→ Exercise
Gather each line of the listing below that contains the string "accomplish". Letter case counts.

→ Record set
/---

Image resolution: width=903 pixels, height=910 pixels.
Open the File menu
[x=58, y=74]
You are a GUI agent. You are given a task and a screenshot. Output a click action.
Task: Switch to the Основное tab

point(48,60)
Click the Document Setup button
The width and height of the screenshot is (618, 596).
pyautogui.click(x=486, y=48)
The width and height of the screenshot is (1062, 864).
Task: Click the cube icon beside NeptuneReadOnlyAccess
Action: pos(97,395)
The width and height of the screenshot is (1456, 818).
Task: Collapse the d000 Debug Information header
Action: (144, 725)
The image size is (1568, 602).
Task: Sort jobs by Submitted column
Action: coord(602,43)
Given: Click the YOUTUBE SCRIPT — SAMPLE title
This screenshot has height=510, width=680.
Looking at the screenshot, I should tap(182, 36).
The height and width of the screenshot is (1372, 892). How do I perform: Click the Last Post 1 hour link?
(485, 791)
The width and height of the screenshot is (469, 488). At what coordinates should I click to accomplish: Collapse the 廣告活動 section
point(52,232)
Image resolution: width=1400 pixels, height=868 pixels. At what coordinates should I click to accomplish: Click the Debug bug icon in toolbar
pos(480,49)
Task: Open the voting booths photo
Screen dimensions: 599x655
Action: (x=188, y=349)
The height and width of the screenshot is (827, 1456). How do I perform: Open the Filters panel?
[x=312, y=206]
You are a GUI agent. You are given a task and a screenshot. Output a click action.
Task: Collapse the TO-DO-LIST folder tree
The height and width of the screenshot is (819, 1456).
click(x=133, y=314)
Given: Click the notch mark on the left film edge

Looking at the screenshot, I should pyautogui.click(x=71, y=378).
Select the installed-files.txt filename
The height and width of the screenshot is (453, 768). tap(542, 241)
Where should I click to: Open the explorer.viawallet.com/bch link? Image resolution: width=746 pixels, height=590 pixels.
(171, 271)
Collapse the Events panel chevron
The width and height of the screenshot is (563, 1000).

\---

→ Final answer
The width and height of the screenshot is (469, 488). At what coordinates should I click to accomplish: Collapse the 廣告活動 section
Image resolution: width=1400 pixels, height=868 pixels. At what coordinates should I click to accomplish: Click the Debug bug icon in toolbar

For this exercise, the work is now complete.